__WHAT IS REQUIRED__
Your response should be the complete listing, returned exactly as written.

__DATASET RECORDS__

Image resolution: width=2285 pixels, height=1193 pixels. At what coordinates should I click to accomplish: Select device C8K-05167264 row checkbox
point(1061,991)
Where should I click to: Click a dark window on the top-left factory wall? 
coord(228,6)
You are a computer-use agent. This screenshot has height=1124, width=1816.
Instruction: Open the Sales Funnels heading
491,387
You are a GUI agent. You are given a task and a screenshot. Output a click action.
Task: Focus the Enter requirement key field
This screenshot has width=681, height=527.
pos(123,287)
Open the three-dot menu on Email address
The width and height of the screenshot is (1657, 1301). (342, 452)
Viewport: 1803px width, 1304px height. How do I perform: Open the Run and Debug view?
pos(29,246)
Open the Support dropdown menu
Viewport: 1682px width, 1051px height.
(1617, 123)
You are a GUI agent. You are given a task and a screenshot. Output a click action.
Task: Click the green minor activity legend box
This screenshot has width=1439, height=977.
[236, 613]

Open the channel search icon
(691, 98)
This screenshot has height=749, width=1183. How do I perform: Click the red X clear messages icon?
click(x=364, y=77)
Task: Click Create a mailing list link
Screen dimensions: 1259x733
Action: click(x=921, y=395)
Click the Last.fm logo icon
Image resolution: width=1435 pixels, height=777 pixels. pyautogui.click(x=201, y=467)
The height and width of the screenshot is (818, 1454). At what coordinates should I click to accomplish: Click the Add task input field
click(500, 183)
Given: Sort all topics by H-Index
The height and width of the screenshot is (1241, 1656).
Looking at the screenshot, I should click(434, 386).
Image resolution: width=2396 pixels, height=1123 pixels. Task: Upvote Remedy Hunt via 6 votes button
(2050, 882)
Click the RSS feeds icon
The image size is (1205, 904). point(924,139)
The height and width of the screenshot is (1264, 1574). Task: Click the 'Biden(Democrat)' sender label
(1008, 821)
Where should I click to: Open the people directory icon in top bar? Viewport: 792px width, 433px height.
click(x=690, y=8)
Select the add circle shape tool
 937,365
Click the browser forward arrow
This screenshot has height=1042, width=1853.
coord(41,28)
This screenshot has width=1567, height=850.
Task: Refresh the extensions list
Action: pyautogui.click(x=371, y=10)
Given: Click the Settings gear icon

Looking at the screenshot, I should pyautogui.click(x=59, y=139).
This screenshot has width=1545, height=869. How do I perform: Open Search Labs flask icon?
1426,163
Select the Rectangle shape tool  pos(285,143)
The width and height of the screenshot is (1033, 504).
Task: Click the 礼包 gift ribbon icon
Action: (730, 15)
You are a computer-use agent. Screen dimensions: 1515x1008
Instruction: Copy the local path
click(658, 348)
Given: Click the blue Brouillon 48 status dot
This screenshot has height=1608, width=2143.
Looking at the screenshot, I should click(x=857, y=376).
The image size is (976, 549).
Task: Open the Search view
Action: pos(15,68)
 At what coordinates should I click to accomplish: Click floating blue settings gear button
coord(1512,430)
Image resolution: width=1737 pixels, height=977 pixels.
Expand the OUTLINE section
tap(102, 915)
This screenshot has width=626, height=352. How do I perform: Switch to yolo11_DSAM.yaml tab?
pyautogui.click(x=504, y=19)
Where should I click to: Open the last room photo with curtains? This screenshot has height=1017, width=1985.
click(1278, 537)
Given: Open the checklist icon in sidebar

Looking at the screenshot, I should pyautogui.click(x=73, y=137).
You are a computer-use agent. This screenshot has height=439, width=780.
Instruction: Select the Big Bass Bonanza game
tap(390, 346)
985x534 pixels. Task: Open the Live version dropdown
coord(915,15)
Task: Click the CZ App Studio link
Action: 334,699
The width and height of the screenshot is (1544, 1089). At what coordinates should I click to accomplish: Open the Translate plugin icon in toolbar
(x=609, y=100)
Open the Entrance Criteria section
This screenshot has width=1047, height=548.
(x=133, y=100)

__RESPONSE AREA__
Image resolution: width=2285 pixels, height=1193 pixels. At what coordinates should I click to accomplish: Select device C8K-05167264 row checkbox
point(1061,991)
Where should I click to: Click a dark window on the top-left factory wall? 
coord(228,6)
You are a computer-use agent. This screenshot has height=1124, width=1816.
Instruction: Open the Sales Funnels heading
491,387
You are a GUI agent. You are given a task and a screenshot. Output a click action.
Task: Focus the Enter requirement key field
This screenshot has width=681, height=527.
pos(123,287)
Open the three-dot menu on Email address
The width and height of the screenshot is (1657, 1301). (342, 452)
Viewport: 1803px width, 1304px height. How do I perform: Open the Run and Debug view?
pos(29,246)
Open the Support dropdown menu
Viewport: 1682px width, 1051px height.
(1617, 123)
You are a GUI agent. You are given a task and a screenshot. Output a click action.
Task: Click the green minor activity legend box
This screenshot has width=1439, height=977.
[236, 613]

Open the channel search icon
(691, 98)
This screenshot has height=749, width=1183. How do I perform: Click the red X clear messages icon?
click(x=364, y=77)
Task: Click Create a mailing list link
Screen dimensions: 1259x733
Action: click(x=921, y=395)
Click the Last.fm logo icon
Image resolution: width=1435 pixels, height=777 pixels. pyautogui.click(x=201, y=467)
The height and width of the screenshot is (818, 1454). At what coordinates should I click to accomplish: Click the Add task input field
click(500, 183)
Given: Sort all topics by H-Index
The height and width of the screenshot is (1241, 1656).
Looking at the screenshot, I should click(434, 386).
Image resolution: width=2396 pixels, height=1123 pixels. Task: Upvote Remedy Hunt via 6 votes button
(2050, 882)
Click the RSS feeds icon
The image size is (1205, 904). point(924,139)
The height and width of the screenshot is (1264, 1574). Task: Click the 'Biden(Democrat)' sender label
(1008, 821)
Where should I click to: Open the people directory icon in top bar? Viewport: 792px width, 433px height.
click(x=690, y=8)
Select the add circle shape tool
 937,365
Click the browser forward arrow
This screenshot has height=1042, width=1853.
coord(41,28)
This screenshot has width=1567, height=850.
Task: Refresh the extensions list
Action: pyautogui.click(x=371, y=10)
Given: Click the Settings gear icon

Looking at the screenshot, I should pyautogui.click(x=59, y=139).
This screenshot has width=1545, height=869. How do I perform: Open Search Labs flask icon?
1426,163
Select the Rectangle shape tool  pos(285,143)
The width and height of the screenshot is (1033, 504).
Task: Click the 礼包 gift ribbon icon
Action: (730, 15)
You are a computer-use agent. Screen dimensions: 1515x1008
Instruction: Copy the local path
click(658, 348)
Given: Click the blue Brouillon 48 status dot
This screenshot has height=1608, width=2143.
Looking at the screenshot, I should click(x=857, y=376).
The image size is (976, 549).
Task: Open the Search view
Action: pos(15,68)
 At what coordinates should I click to accomplish: Click floating blue settings gear button
coord(1512,430)
Image resolution: width=1737 pixels, height=977 pixels.
Expand the OUTLINE section
tap(102, 915)
This screenshot has width=626, height=352. How do I perform: Switch to yolo11_DSAM.yaml tab?
pyautogui.click(x=504, y=19)
Where should I click to: Open the last room photo with curtains? This screenshot has height=1017, width=1985.
click(1278, 537)
Given: Open the checklist icon in sidebar

Looking at the screenshot, I should pyautogui.click(x=73, y=137).
You are a computer-use agent. This screenshot has height=439, width=780.
Instruction: Select the Big Bass Bonanza game
tap(390, 346)
985x534 pixels. Task: Open the Live version dropdown
coord(915,15)
Task: Click the CZ App Studio link
Action: 334,699
The width and height of the screenshot is (1544, 1089). At what coordinates should I click to accomplish: Open the Translate plugin icon in toolbar
(x=609, y=100)
Open the Entrance Criteria section
This screenshot has width=1047, height=548.
(x=133, y=100)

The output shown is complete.